What this task involves: What you return should be the exact lines from the one with "Instruction: Click Grok icon on HYPEX post" to the end of the records below, both included, and no pictures.

Provided data:
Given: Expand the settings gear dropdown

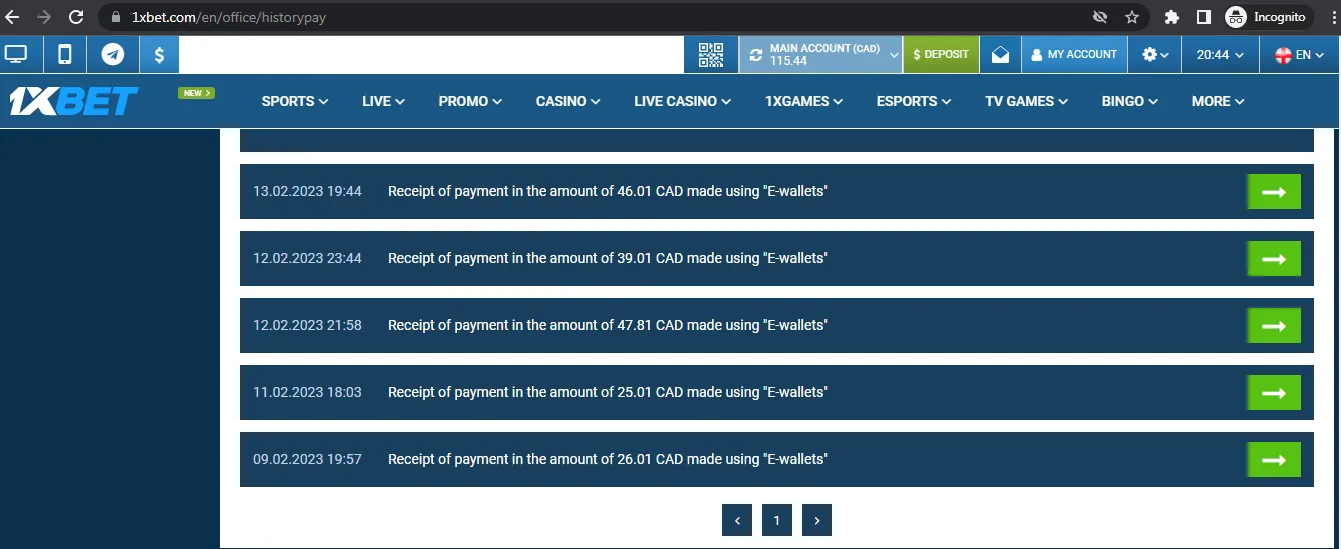Looking at the screenshot, I should pyautogui.click(x=1155, y=55).
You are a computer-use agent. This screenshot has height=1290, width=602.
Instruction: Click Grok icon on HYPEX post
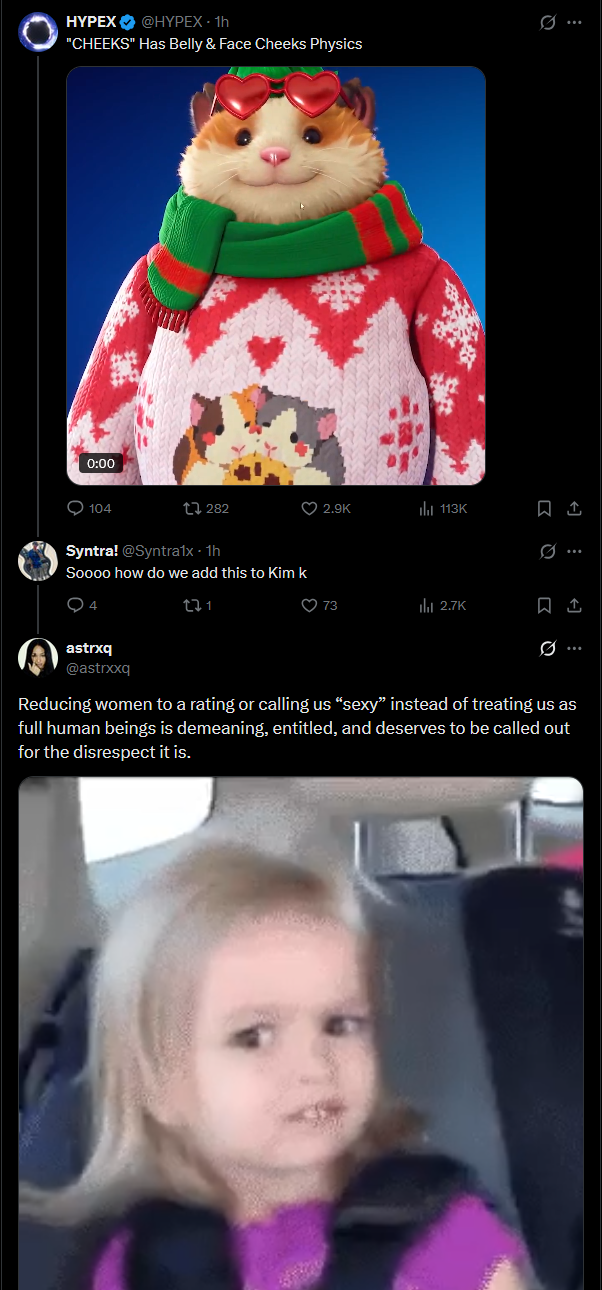[x=547, y=22]
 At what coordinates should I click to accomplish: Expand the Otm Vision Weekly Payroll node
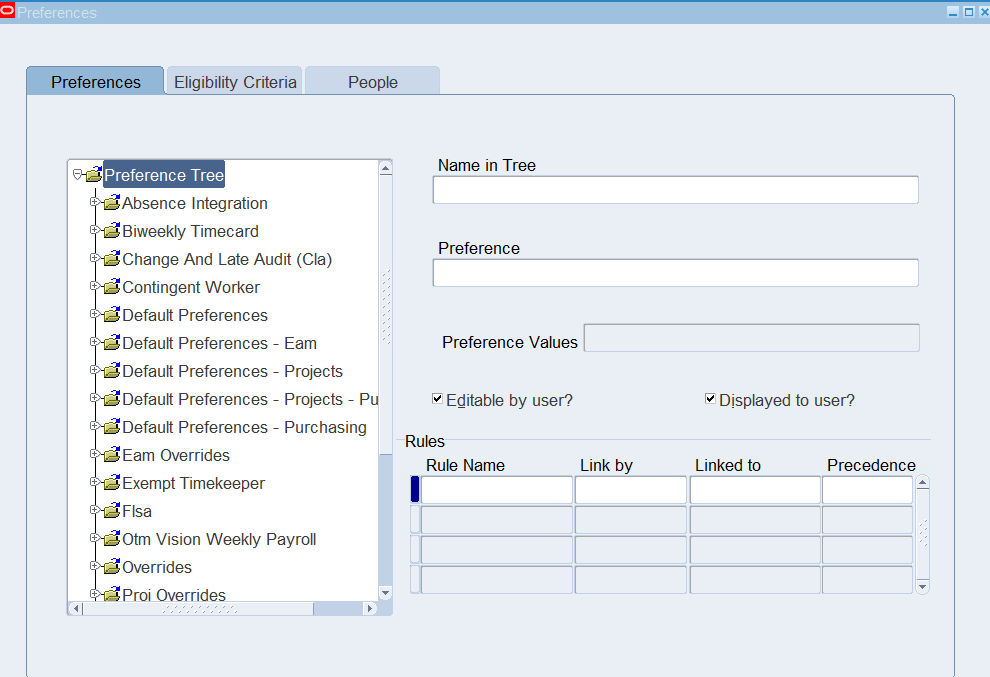95,538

Response:
Instruction: Click Grok icon on HYPEX post
[x=547, y=22]
 At what coordinates should I click to accomplish: Expand the Otm Vision Weekly Payroll node
95,538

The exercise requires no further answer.